タキ

華麗なるギャツビーのタキのネタバレレビュー・内容・結末

華麗なるギャツビー(2013年製作の映画)
3.9

このレビューはネタバレを含みます

生まれてきた娘に美しいおバカさんであれと望むデイジー。それは取りも直さず自分の人生にかけた呪いの言葉だ。
1920年代当時、女性が選択できる道はそれほど多くはない。結婚して家庭を持ち夫に従う人生が大方ではないだろうか。デイジーもマートルも当たり前のように自分が置かれた場所に馴染み、離婚を考えるほどのハッキリとした不満もなく、だが現状に満足はしていない。悪女ではなくただ流されて生きているどこにでもいそうな女性だった。ふたりとも何を掴み取ることもなくひとりは死に、ひとりはまた変わらぬ日常に戻っていく。プロゴルファーだというジョーダンだけが唯一誰にも翻弄されず、彼女を見ていると結婚の墓場感がさらに増すのだった。
美しいおバカさんが板についてしまった女に一途に恋焦がれる男をレオナルドディカプリオが演じる。久々に美しいディカプリオを見た。オジサンになってもその華やかさは1ミリも減退していないしハイブランドをまとうパリピを抑えてこれほどセンターが似合う人はいない。
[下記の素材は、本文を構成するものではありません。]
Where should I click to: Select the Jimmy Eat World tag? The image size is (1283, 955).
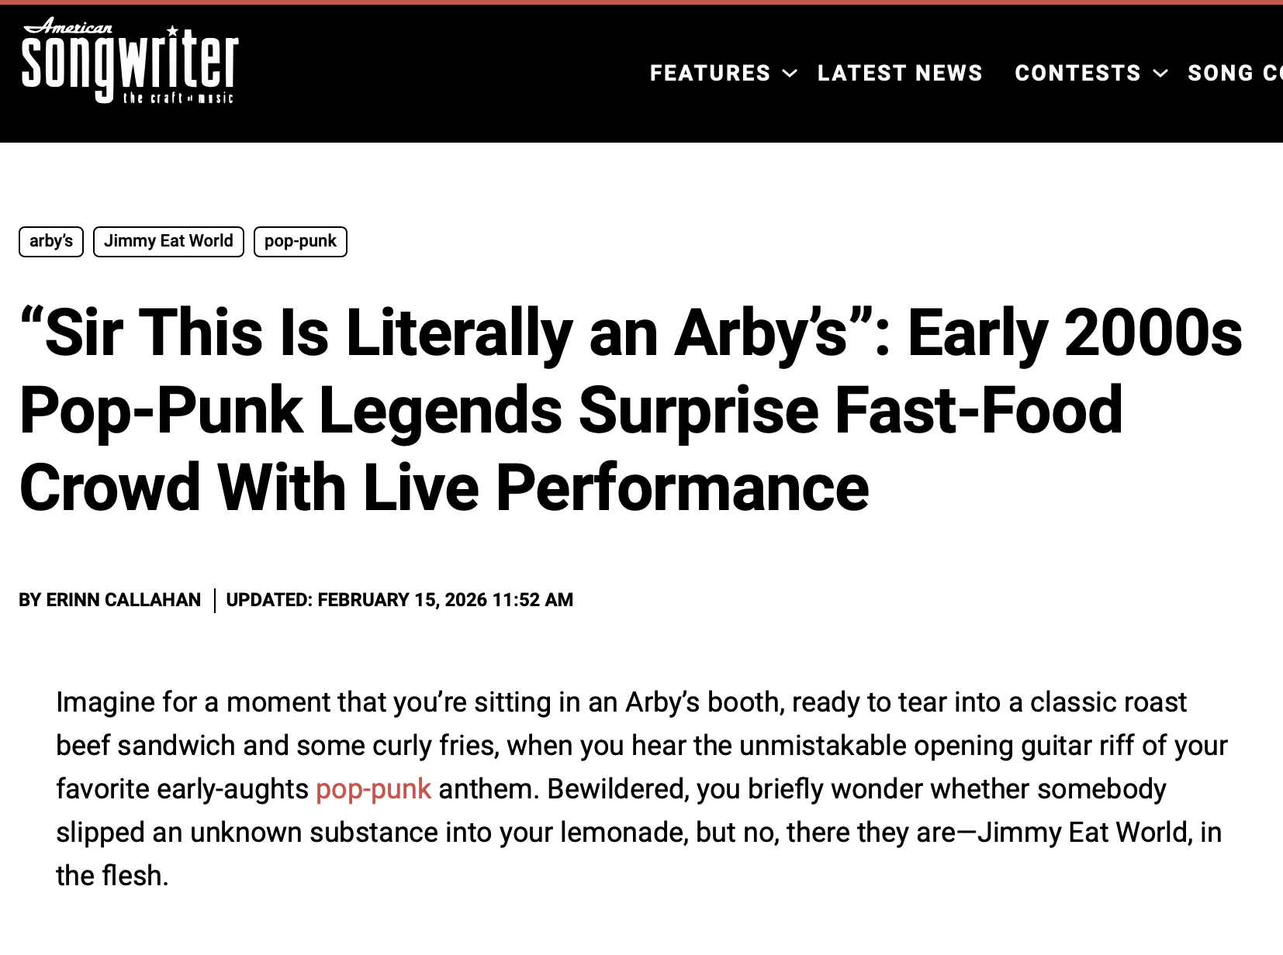[x=168, y=241]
ニック役のトビー・マグワイヤーがまた絶妙な地味さ加減で、ピーターパーカーの頃からまったく変わってなくて懐かしさすら感じる。
ギャツビーはブキャナン夫妻に殺されたと言っても過言ではないが、過去を求めるという見果てぬ夢の真っ只中で逝ってしまったことがせめてもの慰めだった。
当たり前しかないこの世に破格の夢見る力を持つことの気高さをたったひとりの人間しか記憶に留めなかった切なさはニックが付けたGreatの文字に込められている。